> **Reading text**:
Another source said the council would also discuss possible emergency liquidity measures to prevent money markets freezing.
The Eurosystem comprises the ECB and national central banks of the 17 countries that share the single currency.
German Chancellor Angela Merkel and French President Nicolas Sarkozy said they were committed to getting approval from their parliaments for new powers for the European Financial Stability Facility rescue fund by the end of September.
That will allow the EFSF to buy government bonds in the secondary market if the ECB thinks it is warranted and if euro zone member states agree, potentially absolving the ECB of the need to do so directly, something some members strongly oppose.
"France and Germany are confident that the ECB analysis will provide the appropriate basis for secondary market interventions as it will help determine the case when financial stability of the euro zone as a whole is at risk," the leaders said.
Their statement reiterated the agreement at last month's emergency euro zone summit which granted a second bailout to Greece, but the focus on the EFSF's ability to buy government bonds once the bloc's parliaments have ratified its new powers could act as an encouragement to the ECB to do the same in the interim.

> **Given data**:
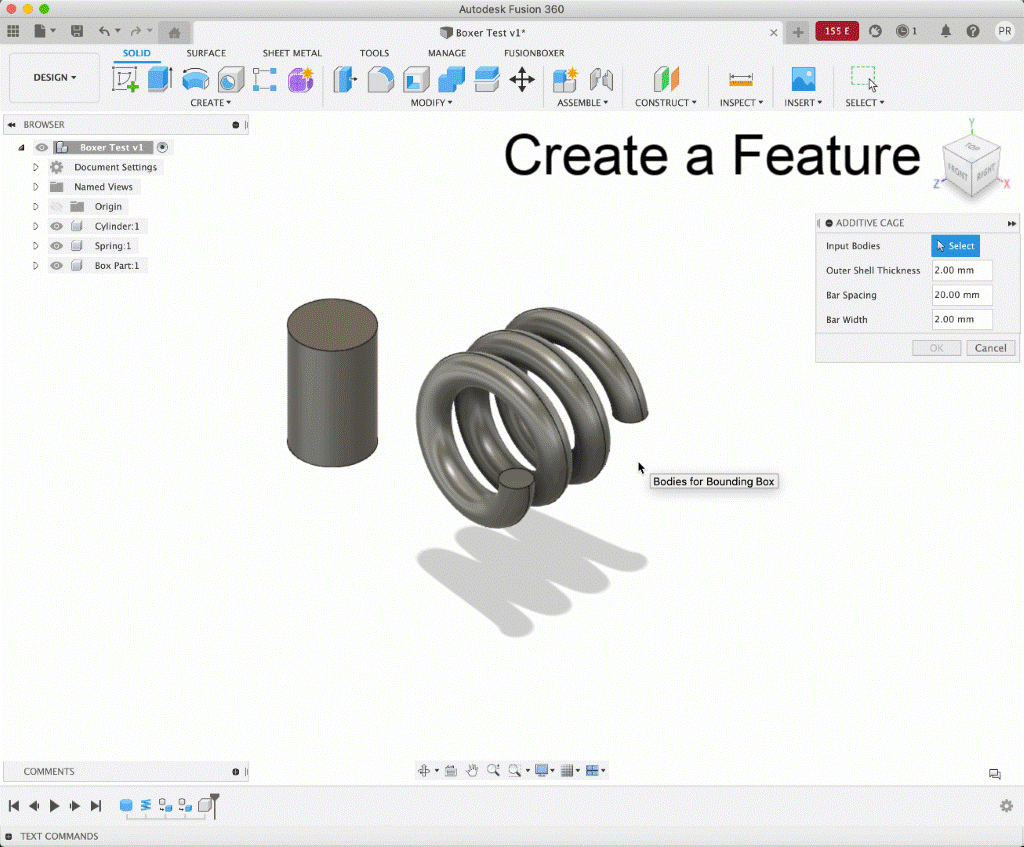Screen dimensions: 1024x847
Task: Toggle visibility of Spring:1
Action: 57,246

> **To be done**:
1. In the euro zone news text, what does the Eurosystem comprise?
2. Extend the euro zone news text, beginning after its final sentence.

> **Responses to the tasks**:
1. The ECB and the national central banks of the 17 countries that share the single currency.

2.
Twin debt crises in Europe and the United States are causing global market turmoil and stoking fears of the rich world sliding back into recession.
Another source said the ECB meeting had been put back into the evening to see what measures U.S. authorities were prepared to take to calm markets after credit ratings agency Standard & Poor's downgraded Washington's AAA rating to AA+ on Friday.
"The important part of the picture now is the US," the second source said.
G7 To confer
Finance ministers of the Group of Seven major industrialised nations are to hold a teleconference late on Sunday (European time) to discuss a response to the crisis after senior officials conferred by telephone late on Saturday.
"I don't think that central banks can do very much in case of new trouble. What is in the discussion (in the ECB) is to calm money markets with fresh liquidity if necessary," the ECB source said.
The second source said: "What we can start doing tomorrow is buying bonds or put additional money in the market."
The ECB reactivated its controversial sovereign bond-buying programme last Thursday but has so far only bought small quantities of Irish and Portuguese bonds, seeking more front-loaded austerity measures from Italy.
Italian and Spanish 10-year bond yields spiked to 14-year highs when investors saw the central bank was not buying their paper.
Under pressure from his EU peers and the central bank, Berlusconi announced late on Friday plans to bring forward balancing the budget by one year to 2013, enshrine a balanced budget rule in the constitution and push through welfare and labour market reforms after talks with trade unions and employers.
Merkel and Sarkozy welcomed the new Italian plan.
"Especially the Italian authorities' goal to achieve a balanced budget a year earlier than previously envisaged is of fundamental importance," they said (see Joint Statement in Positions).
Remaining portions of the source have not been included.